Friday, September 10, 2010

Memories and McFly

A brief, but interesting conversation occurred this week after I threw something away.  It went something like this:

HER: You threw them away???
ME:  ...Yeah.
HER:  What?  Seriously?
ME:  ...Yeah.
HER:  But what if you want to look at them again?  To see what people wrote?  To show the boys?  You threw them away???
ME:  ...Yeah.
HER:  Silent, flabbergasted.
ME:  Beginning to wonder if I should go dig them back out of the trash.  But...I never really looked at them.  And, well, they were heavy.  And I was sick of carrying heavy things.
HER:  You're crazy.  I don't get it.  Seriously?
ME:  Yup.  It'll be okay.  Now wondering if it really will be okay...
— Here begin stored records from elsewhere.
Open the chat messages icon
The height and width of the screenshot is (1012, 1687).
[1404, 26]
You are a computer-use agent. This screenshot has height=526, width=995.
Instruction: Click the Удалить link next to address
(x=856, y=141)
I'm sure many of us have a "childhood memory" stash somewhere.  In the crawlspace, attic, basement, garage, storage facility, mom and dad's house, wherever.  Massive plastic containers or bags with grade school report cards, baseball cards, letters written, scattered pictures, stuffed animals, youth sports jerseys, baby clothes, blankets, toys, and the like.  And I'm sure that you don't look through those containers too often.  Or ever.  But you just can't part with them because they're pieces of you, somehow.

Or perhaps you do look through them.  Several times a year, you sift through everything, smile, laugh at it, and organize it.  Clean it up.  Fossilize them in a scrapbook or photo album, maybe scan them and upload them onto your computer.  However, I'll bet the larger the pile of boxes and books and papers, the less you actually look through the thing, and the more it becomes an actual piece of unused, dusty furniture.
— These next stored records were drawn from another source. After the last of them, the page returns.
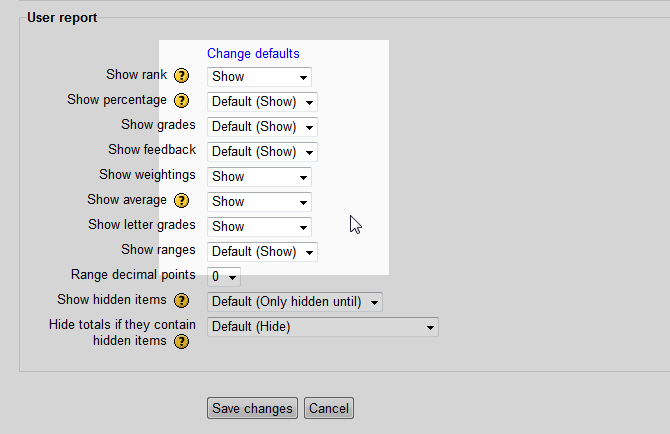Screen dimensions: 670x434
Task: Click the Change defaults link
Action: coord(253,54)
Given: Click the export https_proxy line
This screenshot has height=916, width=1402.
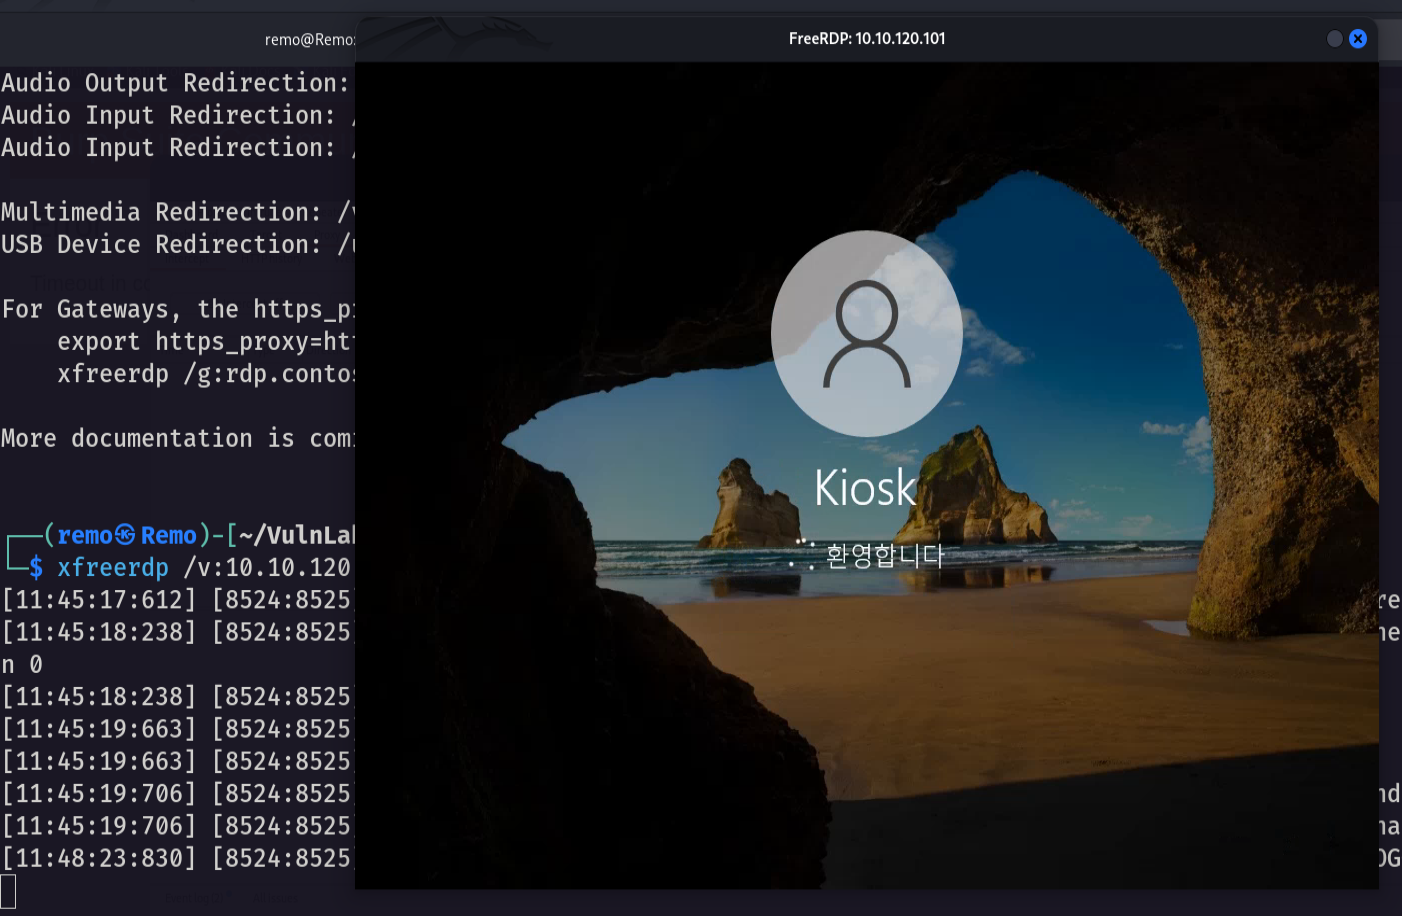Looking at the screenshot, I should point(206,342).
So, this week, as I was cleaning and finding places for things, I threw my yearbooks away.  All of them.  Seriously, they were heavy.  I kept all of the other lightweight memory "stuff" that looked interesting, but only later did the Culling of the Books make me think.

I wonder how much of our personal memory is tied to, or rekindled by, physical objects.  Will I remember some classmates and friend's faces forever due to the place they have in the development of who I am?  Or does it naturally fade away in time?  And if it does, is it okay that they fade because they're making room for newer, equally important memories?  I don't have an answer yet.  And I figure that I won't have the answer until I search for that face in the yearbook, only to remember that I threw the damned thing away.

==========

No happy updates on the multiple short stories that are floating around out there in the ether and whether or not they'll make it into a publication any time soon.  I'll continue to keep my head down and keep writing and keep sending, and hopefully, someone somewhere will give one of them a shot.  I don't really worry about getting discouraged, but rather becoming a cliche.  You know that guy.  The one who writes strange stories that nobody reads and eventually becomes a caricature of George McFly, stumbling around with greasy hair, poor social skills, worrying that someone from planet Vulcan will melt their brain.